Recently I went to the Olympiad, and there was a task:

Three positive positive integers arrive at the input, l r a It is necessary to find how many pairs of numbers from l to r (inclusive) can be composed, but the sum of these 2 numbers must be a multiple of the number а .

For example: 3 numbers 1 5 2 go to the input. Output 4 is possible. As you can make 4 pairs [1, 3] (1 + 3 = 4. 4 divided by 2 without remainder) [1,5] [2,4] [3,5].

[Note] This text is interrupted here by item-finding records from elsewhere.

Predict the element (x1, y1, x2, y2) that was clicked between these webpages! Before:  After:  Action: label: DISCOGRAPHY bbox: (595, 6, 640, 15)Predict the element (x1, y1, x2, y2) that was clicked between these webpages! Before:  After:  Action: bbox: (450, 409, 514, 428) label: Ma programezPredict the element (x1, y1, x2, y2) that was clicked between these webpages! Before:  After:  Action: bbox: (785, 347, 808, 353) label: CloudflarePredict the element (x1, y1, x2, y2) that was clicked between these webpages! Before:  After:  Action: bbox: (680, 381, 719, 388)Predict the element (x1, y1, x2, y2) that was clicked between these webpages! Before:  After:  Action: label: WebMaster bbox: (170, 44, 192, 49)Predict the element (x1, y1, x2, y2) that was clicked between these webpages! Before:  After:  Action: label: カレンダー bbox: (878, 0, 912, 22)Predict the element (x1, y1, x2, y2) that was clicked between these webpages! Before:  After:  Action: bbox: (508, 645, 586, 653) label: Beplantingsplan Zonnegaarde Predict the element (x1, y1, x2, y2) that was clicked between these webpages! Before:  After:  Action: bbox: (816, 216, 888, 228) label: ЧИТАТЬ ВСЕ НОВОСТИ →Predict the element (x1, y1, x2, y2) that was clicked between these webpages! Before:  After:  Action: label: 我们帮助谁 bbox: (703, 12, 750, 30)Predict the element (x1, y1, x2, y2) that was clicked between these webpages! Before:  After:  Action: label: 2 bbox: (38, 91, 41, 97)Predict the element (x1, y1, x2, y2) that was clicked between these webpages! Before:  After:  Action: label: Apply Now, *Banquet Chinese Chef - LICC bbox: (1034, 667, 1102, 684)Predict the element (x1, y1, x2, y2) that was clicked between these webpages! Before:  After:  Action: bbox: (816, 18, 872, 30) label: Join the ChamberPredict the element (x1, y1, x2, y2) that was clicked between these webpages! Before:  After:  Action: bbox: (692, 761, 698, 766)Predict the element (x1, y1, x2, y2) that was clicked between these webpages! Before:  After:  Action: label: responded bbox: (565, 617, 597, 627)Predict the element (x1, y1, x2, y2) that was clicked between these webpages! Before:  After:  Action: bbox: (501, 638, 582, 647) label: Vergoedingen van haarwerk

If this problem is solved by enumeration, then for large numbers the program exceeds the time limit. I saw someone solve this problem mathematically, but I was ashamed to find out the details.

  • one
    And why the result is no pairs [1,1], [2,2], [3,3], [4,4] and [5,5]? - German Borisov

2 answers 2

Find the remainder of the division

 lm = l % a rm = r % a

And private, rounded up for lower bound and down for upper

 lq = (l + a - 1) // a rq = r // a

If rq > lq , then the interval a*lq..a*rq-1 contains all possible residues 0..a-1 in the number of rq-lq once each, and there are still residues in the ranges lm..a-1 and 0..rm

Knowing the number of different residues, you can find the number of their pairwise amounts, giving 0 или a

For the given example, the remainder 0 occurs 2 times, the remainder 1-3 times. The number of pairs for the residues q and aq will be N(q)*N(aq) or N(q)*(N(q)-1)/2 in the case q=aq or q=0 , i.e. here 2*1/2 + 3*2/2 = 4

For the interval 2..11 and a = 3 the answer will be 3*2/2+3*4=15 2/2 3*2/2+3*4=15 , a for a = 4 2*1/2+3*2/2+3*2=10 2/2 2*1/2+3*2/2+3*2=10

    Based on the fact that in the answer in pairs one number is always less than another I can offer this option.

    1. Looping through the loop all values ​​of i from l to rl .

    2. At each step:

      2.1. find a minimum j such that i < j <= r and i+j multiple of a .

      2.2. Enumerate all numbers j , j+a , j+2a ... j+na until j+na <= r . The pair [ i , j+na ] is the desired pair.

    If only quantity is needed, then j and n can be calculated mathematically.